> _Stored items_
*-*-*
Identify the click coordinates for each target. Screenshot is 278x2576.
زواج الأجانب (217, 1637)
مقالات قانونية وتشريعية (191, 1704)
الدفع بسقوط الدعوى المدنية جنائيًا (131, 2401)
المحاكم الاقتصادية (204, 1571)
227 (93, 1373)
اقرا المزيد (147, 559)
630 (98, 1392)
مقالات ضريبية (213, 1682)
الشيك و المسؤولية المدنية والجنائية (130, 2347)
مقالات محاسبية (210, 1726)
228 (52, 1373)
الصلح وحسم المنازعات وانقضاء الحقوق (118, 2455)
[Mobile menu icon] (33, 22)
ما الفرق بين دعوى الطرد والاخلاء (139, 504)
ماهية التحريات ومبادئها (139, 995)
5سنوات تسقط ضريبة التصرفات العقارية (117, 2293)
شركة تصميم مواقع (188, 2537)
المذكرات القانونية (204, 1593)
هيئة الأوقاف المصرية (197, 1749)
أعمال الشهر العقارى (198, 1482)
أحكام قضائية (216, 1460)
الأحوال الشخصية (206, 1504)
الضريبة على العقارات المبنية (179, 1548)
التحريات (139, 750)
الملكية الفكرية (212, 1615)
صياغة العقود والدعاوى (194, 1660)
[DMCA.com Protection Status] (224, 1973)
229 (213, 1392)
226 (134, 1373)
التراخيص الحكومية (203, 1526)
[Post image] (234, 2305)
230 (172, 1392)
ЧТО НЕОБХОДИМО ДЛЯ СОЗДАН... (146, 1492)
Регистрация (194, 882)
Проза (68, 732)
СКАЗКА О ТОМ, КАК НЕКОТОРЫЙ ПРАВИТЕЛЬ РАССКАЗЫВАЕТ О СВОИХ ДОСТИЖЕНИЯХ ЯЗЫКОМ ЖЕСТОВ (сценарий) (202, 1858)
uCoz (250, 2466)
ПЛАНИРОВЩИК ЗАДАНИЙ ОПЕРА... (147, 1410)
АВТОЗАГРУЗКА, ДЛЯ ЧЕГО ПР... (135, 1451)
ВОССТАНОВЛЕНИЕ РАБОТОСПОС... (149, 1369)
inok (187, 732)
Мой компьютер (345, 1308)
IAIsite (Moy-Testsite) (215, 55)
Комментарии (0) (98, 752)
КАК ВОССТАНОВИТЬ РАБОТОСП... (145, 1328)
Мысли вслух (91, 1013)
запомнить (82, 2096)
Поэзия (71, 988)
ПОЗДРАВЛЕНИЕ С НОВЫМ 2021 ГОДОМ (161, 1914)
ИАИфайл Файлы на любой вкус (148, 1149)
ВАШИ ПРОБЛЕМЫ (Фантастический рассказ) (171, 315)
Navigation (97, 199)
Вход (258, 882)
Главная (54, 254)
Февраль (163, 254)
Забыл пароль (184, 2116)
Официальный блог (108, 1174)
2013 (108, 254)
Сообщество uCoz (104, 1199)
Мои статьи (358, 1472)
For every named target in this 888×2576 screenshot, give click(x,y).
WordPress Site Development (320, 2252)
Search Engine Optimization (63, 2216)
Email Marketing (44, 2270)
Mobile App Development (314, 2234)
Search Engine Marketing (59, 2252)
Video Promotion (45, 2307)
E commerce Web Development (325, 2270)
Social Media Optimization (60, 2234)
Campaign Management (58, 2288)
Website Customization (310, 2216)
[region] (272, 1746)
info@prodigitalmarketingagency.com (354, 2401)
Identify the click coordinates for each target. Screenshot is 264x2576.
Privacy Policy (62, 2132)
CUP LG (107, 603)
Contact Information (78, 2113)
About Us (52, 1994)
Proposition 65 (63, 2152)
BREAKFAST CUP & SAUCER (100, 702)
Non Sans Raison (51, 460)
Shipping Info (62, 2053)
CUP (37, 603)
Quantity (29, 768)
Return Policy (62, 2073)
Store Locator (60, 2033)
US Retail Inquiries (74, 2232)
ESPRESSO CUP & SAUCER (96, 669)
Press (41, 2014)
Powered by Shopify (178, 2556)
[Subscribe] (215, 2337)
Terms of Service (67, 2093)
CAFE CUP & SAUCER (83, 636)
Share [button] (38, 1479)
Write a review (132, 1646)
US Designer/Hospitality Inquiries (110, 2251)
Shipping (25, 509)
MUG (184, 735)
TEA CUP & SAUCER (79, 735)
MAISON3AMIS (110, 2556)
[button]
*-*-*
> _Task goal_
Transcribe each entry. Leave nothing out.

> _Written solution_
Identify the click coordinates for each target. Screenshot is 278x2576.
زواج الأجانب (217, 1637)
مقالات قانونية وتشريعية (191, 1704)
الدفع بسقوط الدعوى المدنية جنائيًا (131, 2401)
المحاكم الاقتصادية (204, 1571)
227 (93, 1373)
اقرا المزيد (147, 559)
630 (98, 1392)
مقالات ضريبية (213, 1682)
الشيك و المسؤولية المدنية والجنائية (130, 2347)
مقالات محاسبية (210, 1726)
228 (52, 1373)
الصلح وحسم المنازعات وانقضاء الحقوق (118, 2455)
[Mobile menu icon] (33, 22)
ما الفرق بين دعوى الطرد والاخلاء (139, 504)
ماهية التحريات ومبادئها (139, 995)
5سنوات تسقط ضريبة التصرفات العقارية (117, 2293)
شركة تصميم مواقع (188, 2537)
المذكرات القانونية (204, 1593)
هيئة الأوقاف المصرية (197, 1749)
أعمال الشهر العقارى (198, 1482)
أحكام قضائية (216, 1460)
الأحوال الشخصية (206, 1504)
الضريبة على العقارات المبنية (179, 1548)
التحريات (139, 750)
الملكية الفكرية (212, 1615)
صياغة العقود والدعاوى (194, 1660)
[DMCA.com Protection Status] (224, 1973)
229 (213, 1392)
226 (134, 1373)
التراخيص الحكومية (203, 1526)
[Post image] (234, 2305)
230 (172, 1392)
ЧТО НЕОБХОДИМО ДЛЯ СОЗДАН... (146, 1492)
Регистрация (194, 882)
Проза (68, 732)
СКАЗКА О ТОМ, КАК НЕКОТОРЫЙ ПРАВИТЕЛЬ РАССКАЗЫВАЕТ О СВОИХ ДОСТИЖЕНИЯХ ЯЗЫКОМ ЖЕСТОВ (сценарий) (202, 1858)
uCoz (250, 2466)
ПЛАНИРОВЩИК ЗАДАНИЙ ОПЕРА... (147, 1410)
АВТОЗАГРУЗКА, ДЛЯ ЧЕГО ПР... (135, 1451)
ВОССТАНОВЛЕНИЕ РАБОТОСПОС... (149, 1369)
inok (187, 732)
Мой компьютер (345, 1308)
IAIsite (Moy-Testsite) (215, 55)
Комментарии (0) (98, 752)
КАК ВОССТАНОВИТЬ РАБОТОСП... (145, 1328)
Мысли вслух (91, 1013)
запомнить (82, 2096)
Поэзия (71, 988)
ПОЗДРАВЛЕНИЕ С НОВЫМ 2021 ГОДОМ (161, 1914)
ИАИфайл Файлы на любой вкус (148, 1149)
ВАШИ ПРОБЛЕМЫ (Фантастический рассказ) (171, 315)
Navigation (97, 199)
Вход (258, 882)
Главная (54, 254)
Февраль (163, 254)
Забыл пароль (184, 2116)
Официальный блог (108, 1174)
2013 (108, 254)
Сообщество uCoz (104, 1199)
Мои статьи (358, 1472)
For every named target in this 888×2576 screenshot, give click(x,y).
WordPress Site Development (320, 2252)
Search Engine Optimization (63, 2216)
Email Marketing (44, 2270)
Mobile App Development (314, 2234)
Search Engine Marketing (59, 2252)
Video Promotion (45, 2307)
E commerce Web Development (325, 2270)
Social Media Optimization (60, 2234)
Campaign Management (58, 2288)
Website Customization (310, 2216)
[region] (272, 1746)
info@prodigitalmarketingagency.com (354, 2401)
Identify the click coordinates for each target. Screenshot is 264x2576.
Privacy Policy (62, 2132)
CUP LG (107, 603)
Contact Information (78, 2113)
About Us (52, 1994)
Proposition 65 (63, 2152)
BREAKFAST CUP & SAUCER (100, 702)
Non Sans Raison (51, 460)
Shipping Info (62, 2053)
CUP (37, 603)
Quantity (29, 768)
Return Policy (62, 2073)
Store Locator (60, 2033)
US Retail Inquiries (74, 2232)
ESPRESSO CUP & SAUCER (96, 669)
Press (41, 2014)
Powered by Shopify (178, 2556)
[Subscribe] (215, 2337)
Terms of Service (67, 2093)
CAFE CUP & SAUCER (83, 636)
Share [button] (38, 1479)
Write a review (132, 1646)
US Designer/Hospitality Inquiries (110, 2251)
Shipping (25, 509)
MUG (184, 735)
TEA CUP & SAUCER (79, 735)
MAISON3AMIS (110, 2556)
[button]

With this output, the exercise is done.